■ WHAT IS EXPECTED ■
Please return each of the entries below exactly as they appear.

Segment Start: ENTRIES PROVIDED

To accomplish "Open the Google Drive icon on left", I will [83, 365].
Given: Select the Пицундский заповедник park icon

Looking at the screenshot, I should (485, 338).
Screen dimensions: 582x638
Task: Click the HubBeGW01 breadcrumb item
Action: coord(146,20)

Segment End: ENTRIES PROVIDED

■ WRITTEN ANSWER ■
To accomplish "Open the Google Drive icon on left", I will [83, 365].
Given: Select the Пицундский заповедник park icon

Looking at the screenshot, I should (485, 338).
Screen dimensions: 582x638
Task: Click the HubBeGW01 breadcrumb item
Action: coord(146,20)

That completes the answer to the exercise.